Extracted records »
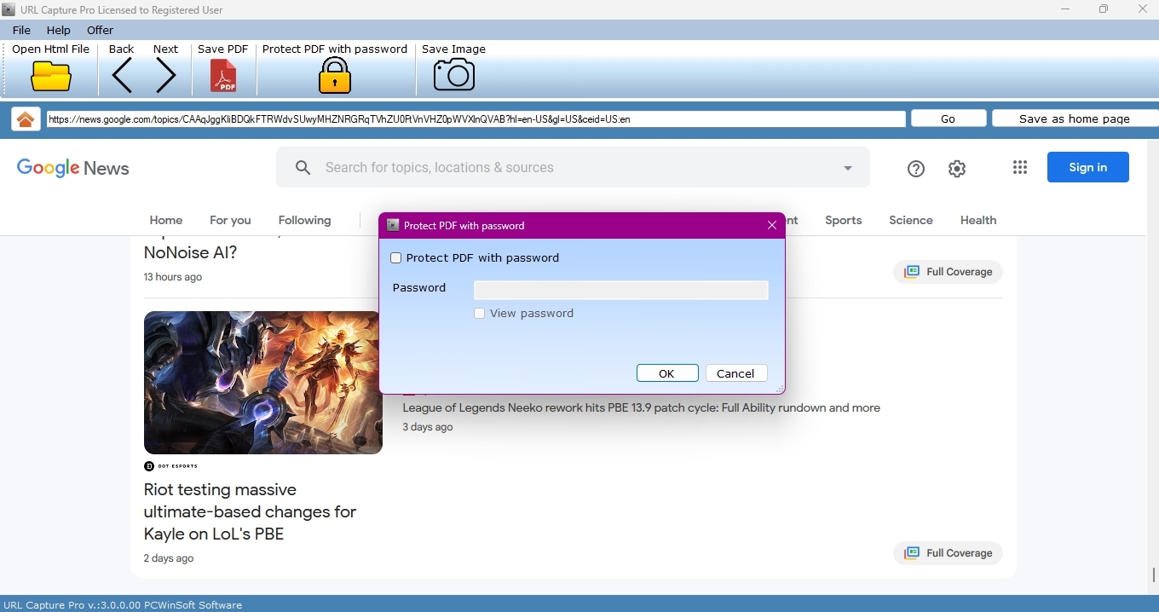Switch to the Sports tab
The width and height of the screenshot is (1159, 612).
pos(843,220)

==

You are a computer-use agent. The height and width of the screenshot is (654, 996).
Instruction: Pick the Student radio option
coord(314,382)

...

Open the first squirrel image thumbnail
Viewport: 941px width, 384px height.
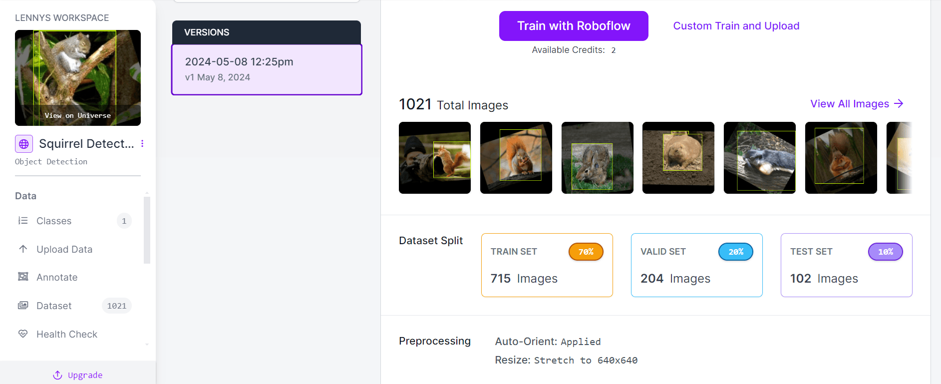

Exercise aim » Lines to set down from above: the line with "Open the first squirrel image thumbnail", the line with "Viewport: 941px width, 384px height.", and every line between, each exactly as written.

Output for this exercise »
Open the first squirrel image thumbnail
Viewport: 941px width, 384px height.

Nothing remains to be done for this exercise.